From Mrs. Senator Woodhull's elegant house--where Mrs. Judge Markham had
been petted, and flattered, and caressed, and Mr. Judge Markham had been
adroitly tutored and trained without the least effect--the newly wedded
pair went on to Quebec and Montreal, and thence to the White Mountains,
where Ethelyn's handsome traveling dress was ruined and Richard's linen
coat, so obnoxious to his bride, was torn past repair and laid away in
one of Ethelyn's trunks, with the remark that "Mother could mend it for
Andy, who always took his brother's cast-off clothes." The hair trunk
had been left in Chicopee, and so Ethelyn had not that to vex her.
Noticed everywhere, and admired by all whom she met, the first part of
her wedding trip was not as irksome as she had feared it might be.
Pleased, as a boy, with his young bride, Richard was all attention, and
Ethelyn had only to express a wish to have it gratified, so that casual
lookers-on would have pronounced her supremely happy. And Ethelyn's
heart did not ache one-half so hard as on that terrible day of her
bridal. In the railway car, on the crowded steamboat, or at the large
hotels, where all were entire strangers, she forgot to watch and
criticise her husband, and if any dereliction from etiquette did occur,
he yielded so readily to her suggestion that to him seemed an easy task.
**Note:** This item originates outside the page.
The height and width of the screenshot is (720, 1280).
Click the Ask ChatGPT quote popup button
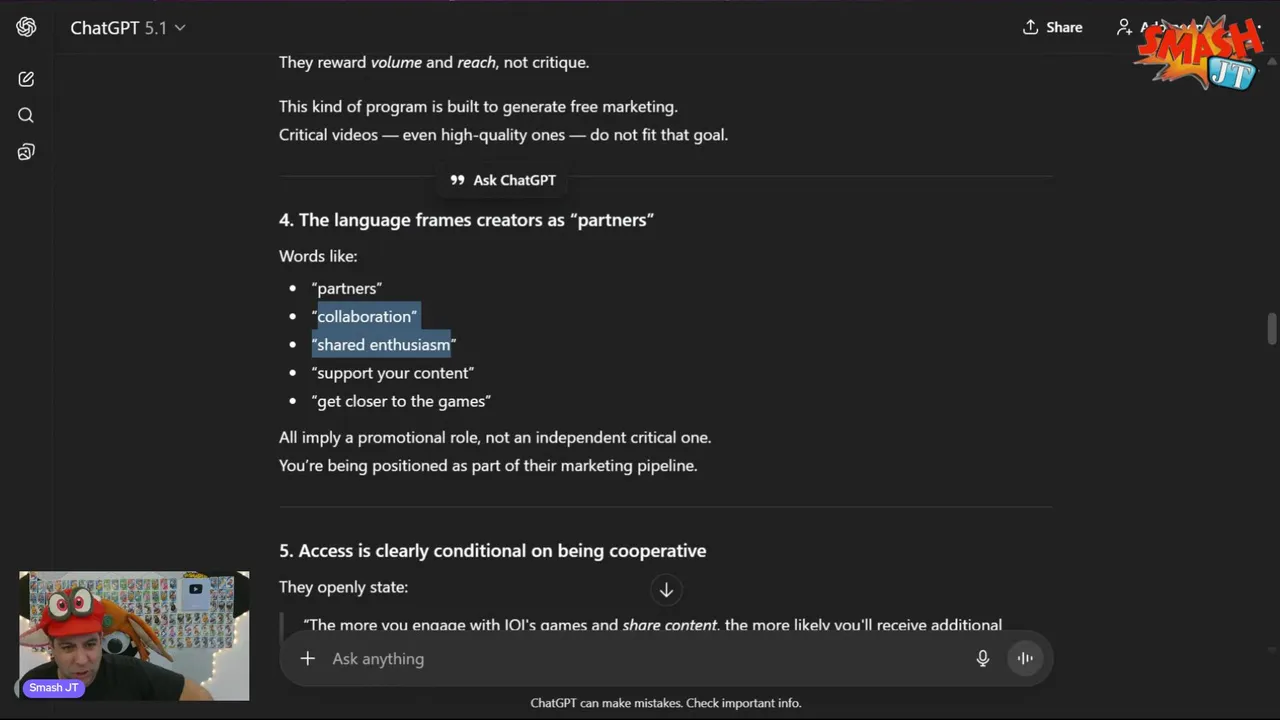click(x=503, y=180)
The habits of years, however, are not so easily broken, and by the time
Saratoga was reached, Richard's patience began to give way beneath
Ethelyn's multifarious exactions and the ennui consequent upon his
traveling about so long. Still he did pretty well for him, growing very
red in the face with his efforts to draw on gloves a size too small, and
feeling excessively hot and uncomfortable in his coat, which he wore
even in the retirement of his own room, where he desired so much to
indulge in the cool luxury of shirt-sleeves--a suggestion which Ethelyn
heard with horror, openly exclaiming against the glaring vulgarity, and
asking, a little contemptuously, if that were the way he had been
accustomed to do at home.
"Why, yes," he answered. "Out West upon the prairies we go in for
comfort, and don't mind so small a matter as shirt-sleeves on a
sweltering August day."
"Please do not use such expressions as sweltering and go in--they do not
sound well," Ethelyn rejoined. "And now I think of it, I wish you would
talk more to the ladies in the parlor. You hardly spoke to Mrs. Cameron
last evening, and she directed most of her conversation to you, too. I
was afraid she would either think that you were rude, or else that you
did not know what to say."
"She hit it right, if she came to the latter conclusion," Richard said,
good-humoredly, "for the fact is, Ethie, I don't know what to say to
such women as she. I am not a ladies' man, and it's no use trying to
make me over. You can't teach old dogs new tricks."